When Microsoft and Facebook announced that they were partnering to integrate Facebook and Bing for social network–powered search, it confirmed something I thought Monday: Windows Phone 7 is the real Facebook phone.

I don’t know whether Facebook has a secret team working on a phone where they control the OS. But the company doesn’t need one. It’s already deeply integrated into Android and iOS. Now with the Microsoft partnership, it’s tied to the most socially optimized smartphone ever brought to the market.

“This is, I think, one of the most exciting partnerships we’ve done on the platform so far,” Facebook CEO Mark Zuckerberg said at the Bing announcement Wednesday. “Our view is that over the next five years we expect that almost every industry is going to be disrupted by someone building a great product that’s deep in whatever area that industry is, plus is extremely socially integrated.”

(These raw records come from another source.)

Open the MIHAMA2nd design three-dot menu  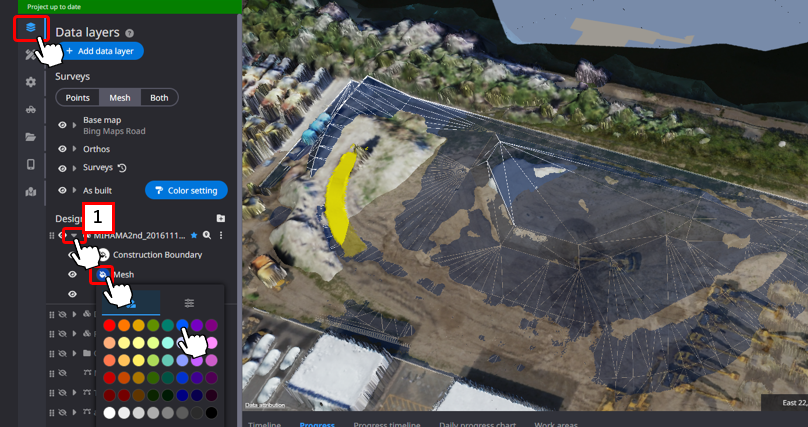pyautogui.click(x=221, y=235)
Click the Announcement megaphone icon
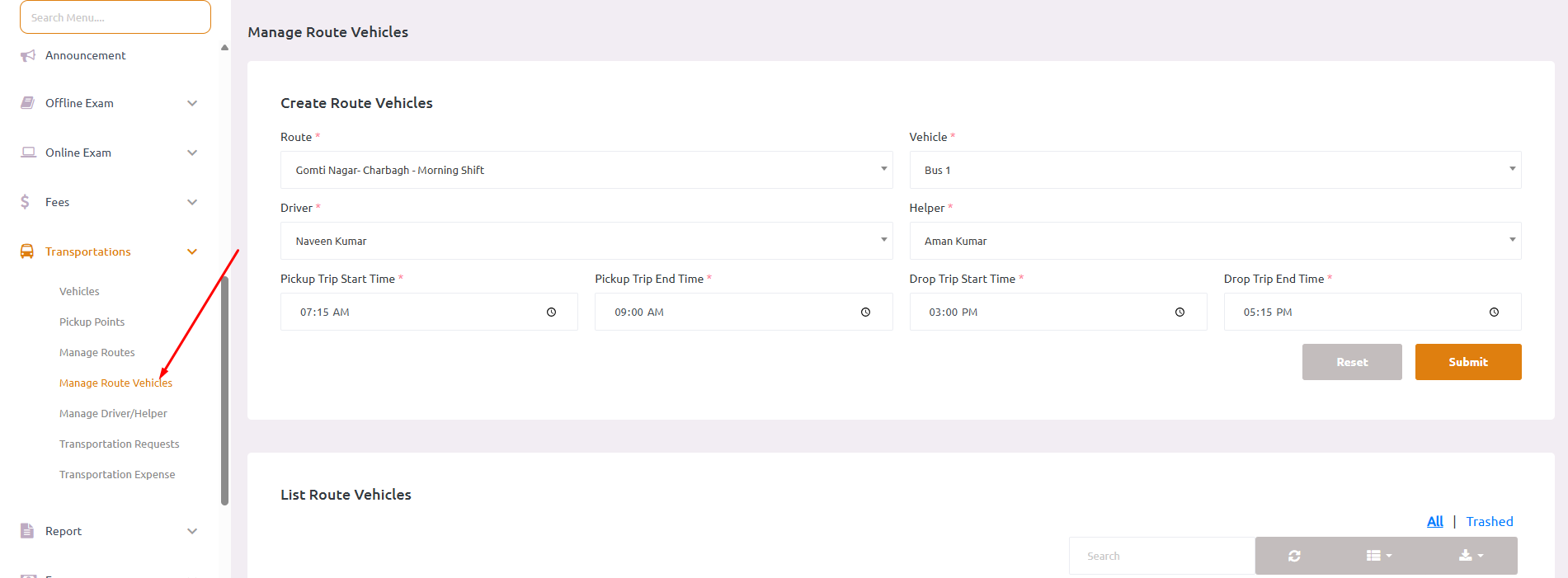The width and height of the screenshot is (1568, 578). pos(28,55)
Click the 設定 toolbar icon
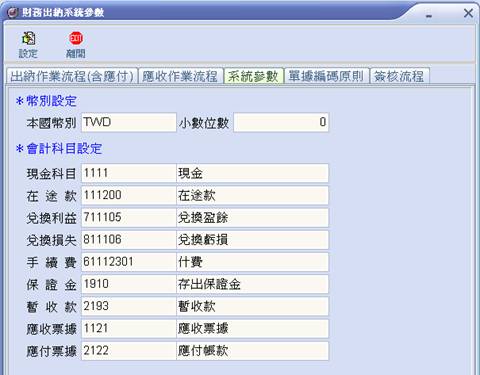 pos(29,39)
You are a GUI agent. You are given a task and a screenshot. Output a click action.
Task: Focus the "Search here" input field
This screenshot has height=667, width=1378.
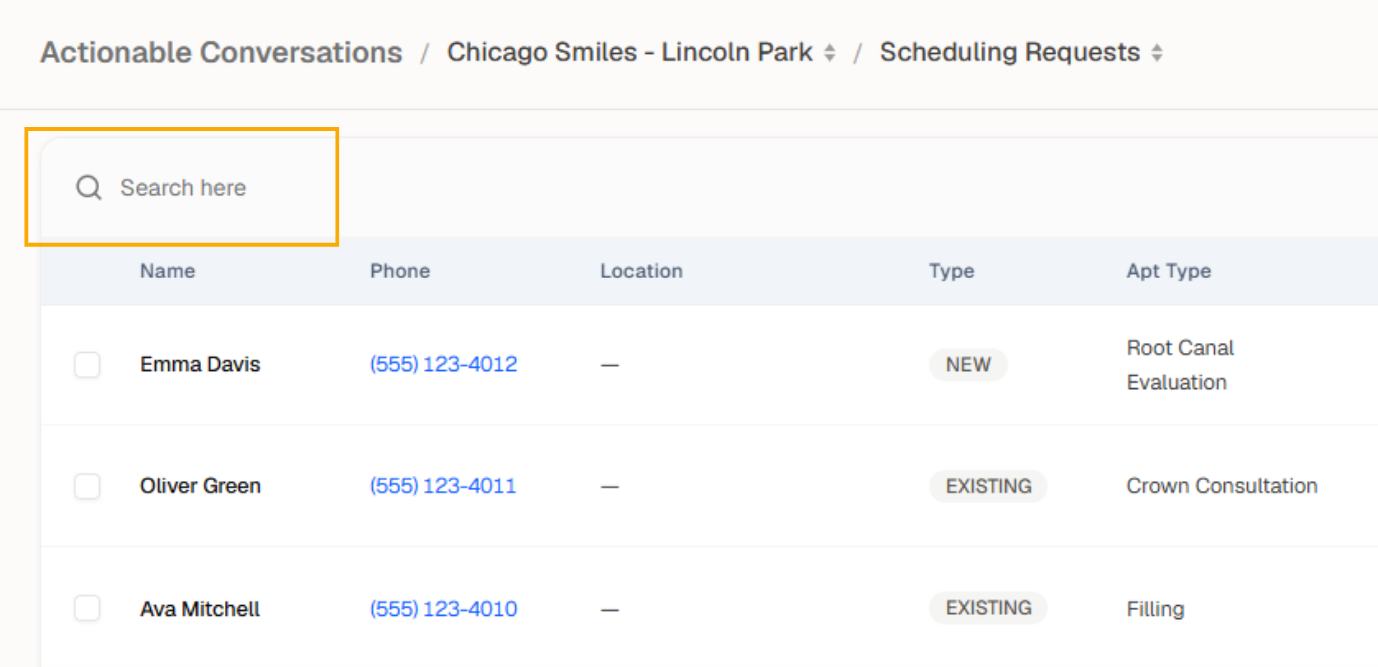pos(200,188)
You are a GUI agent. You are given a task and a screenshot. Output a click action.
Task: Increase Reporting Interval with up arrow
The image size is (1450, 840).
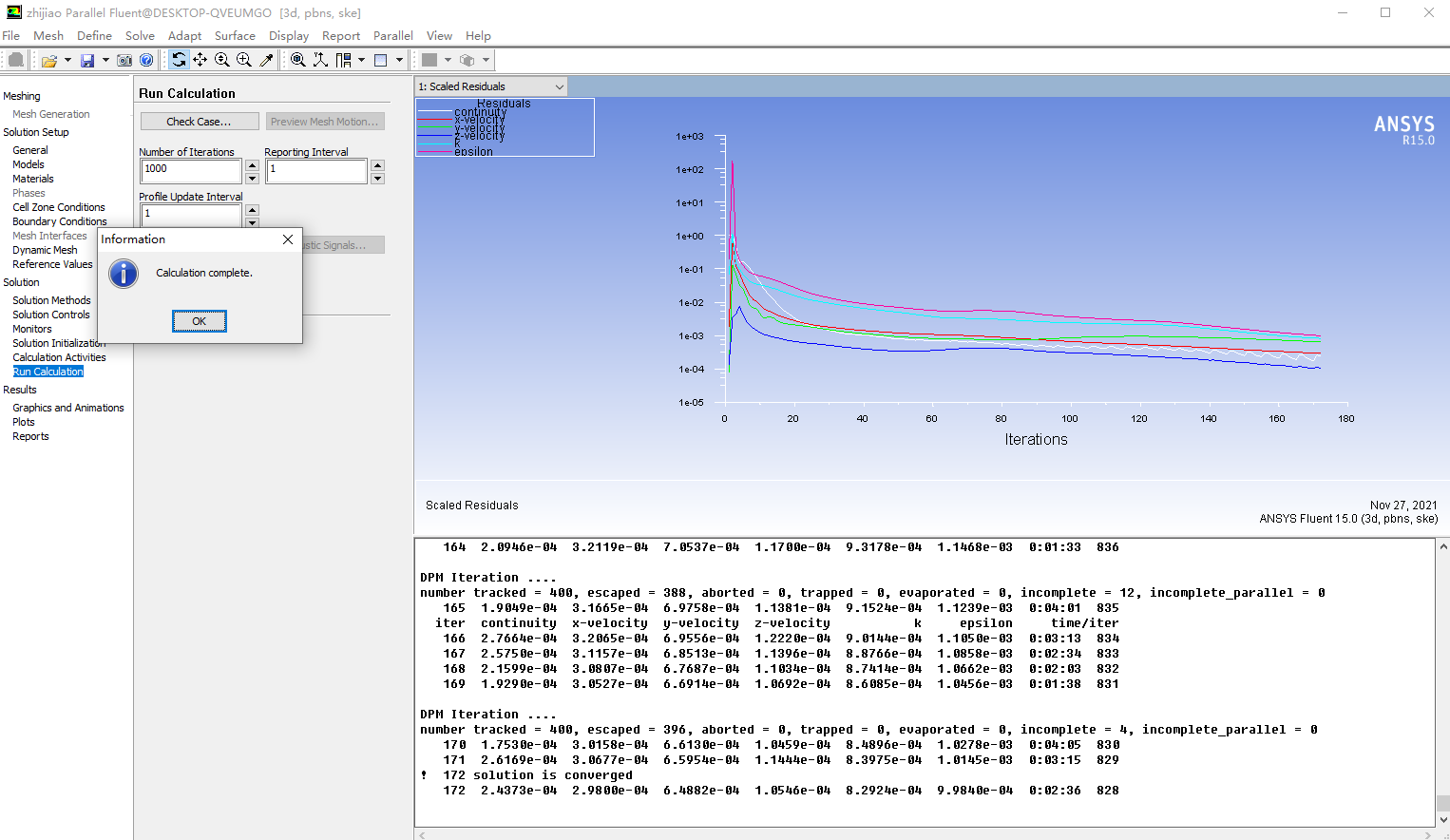click(377, 165)
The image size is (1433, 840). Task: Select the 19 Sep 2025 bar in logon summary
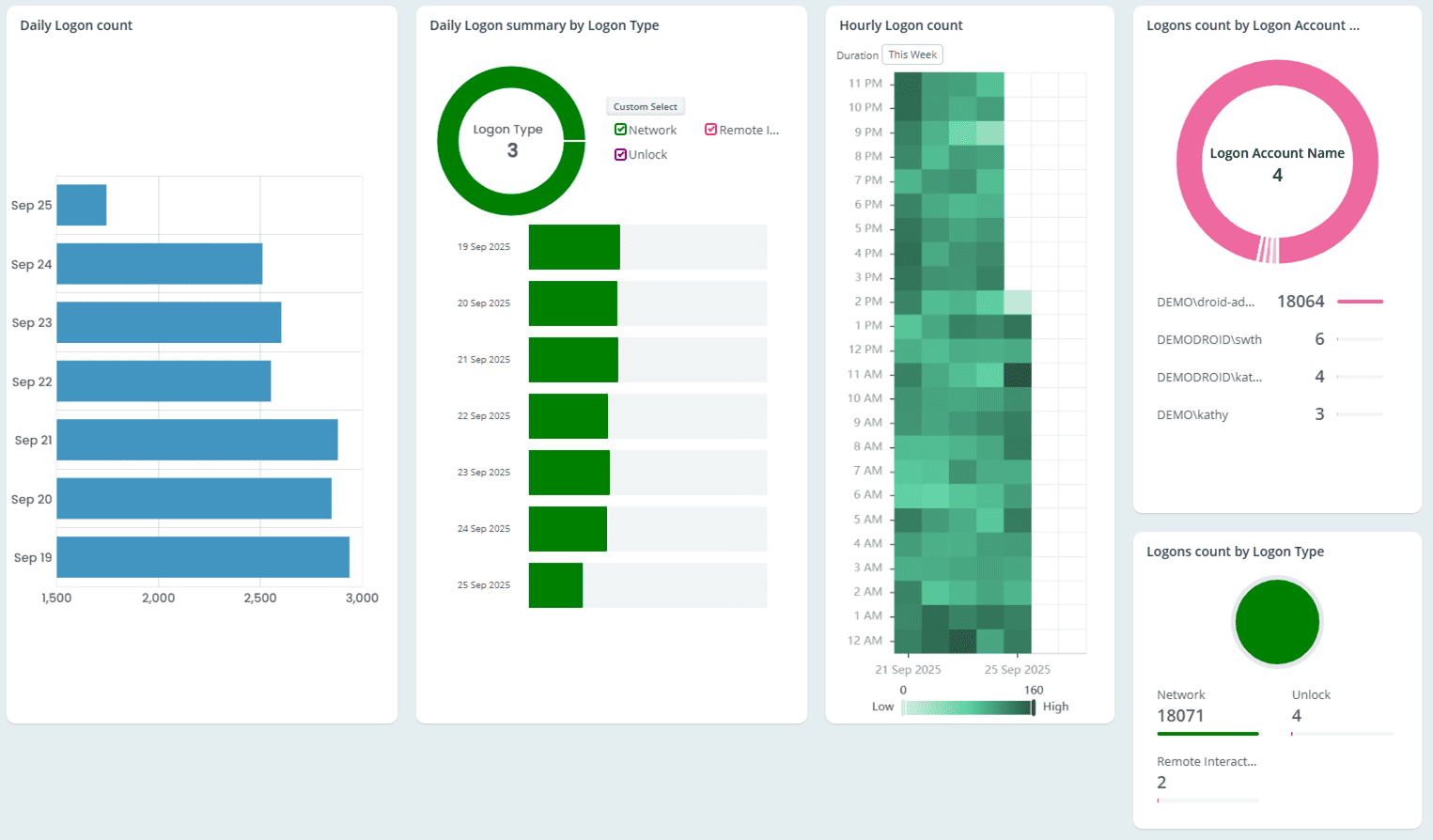[x=573, y=246]
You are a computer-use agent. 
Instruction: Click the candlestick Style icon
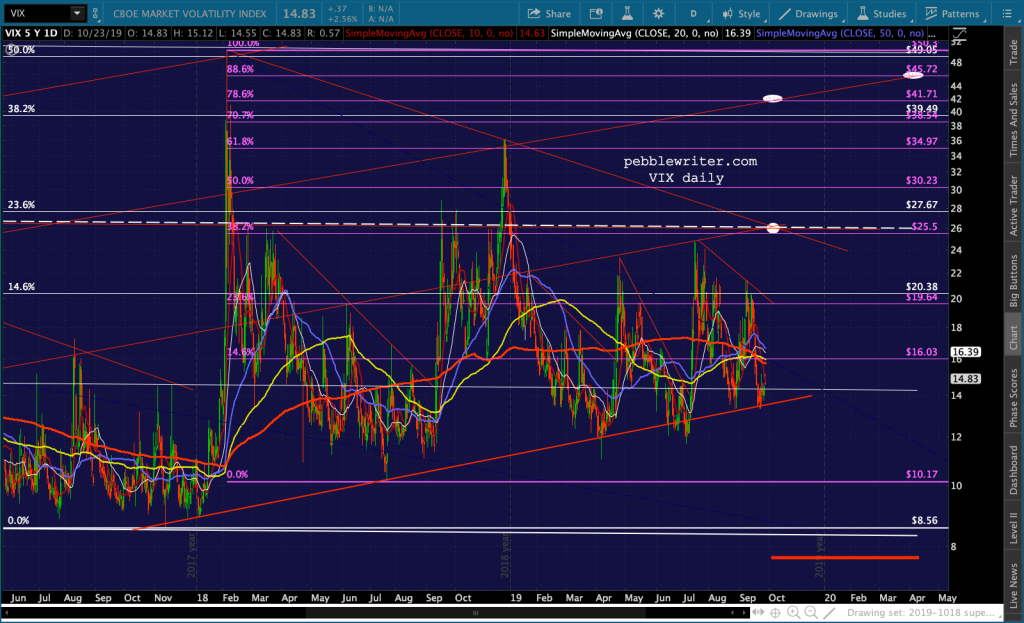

The first Windows Phone 7 handsets are due in stores November. The OS is Microsoft’s complete do-over on mobile, after its predecessor Windows Mobile tanked in popularity and market share in the wake of more consumer-savvy handsets such as Apple’s iPhone and Google’s Android-powered smartphones.

Every aspect of Windows Phone 7 is geared to social networks: phone, contacts, gaming, photos, even Office. Focusing the phone around Hubs doesn’t just mean that local client apps and cloud apps are grouped next to each other. It means that the local client and cloud work together.

Microsoft tried to explicitly build a social networking phone featuring Facebook, Twitter, Flickr and MySpace with the Kin. The Kin failed and was killed by Microsoft, mostly because it wasn’t a full-featured smartphone (it was a fork of Windows Phone 7), but required a smartphone’s data plan.

The Kin’s cloud-backed social and sharing components lived on in Windows Phone 7. They were always there. Only now, Flickr and MySpace are nowhere to be found.

Even before the Bing announcement, Facebook was a conspicuous part of the WP7 presentation. Microsoft’s Joe Belfiore outlined a scenario where users could take a photo on their phone that’s then uploaded to Facebook automatically, without even opening the Facebook app.

In the press release for WP7, Microsoft notes that “the customizable Start screen with Live Tiles provides real-time updates so you can keep tabs on the latest weather forecast, your favorite band, a friend’s Facebook page and more, all with just one glimpse” [emphasis added].

That wasn’t an accident. The Facebook-Bing partnership was already happening.

It’s the exact strategy that Zuckerberg outlined in his interview with Michael Arrington, where he explained why Facebook wasn’t building its own phone.

Zuckerberg only made an offhand reference to WP7 in that interview: “If Windows Phone 7 takes off, then I’m sure we’ll put resources on that.” But he added, with reference to their efforts with the iPhone and Android, “The question is, what could we do if we also started hacking at a deeper level, and that is a lot of the stuff that we’re thinking about.”

In order to do that, Zuckerberg explained, you need to find a company that was willing to incorporate social networking from the operating system up — not just adding a layer on top of it was already doing, but making that the focus of the device and its services.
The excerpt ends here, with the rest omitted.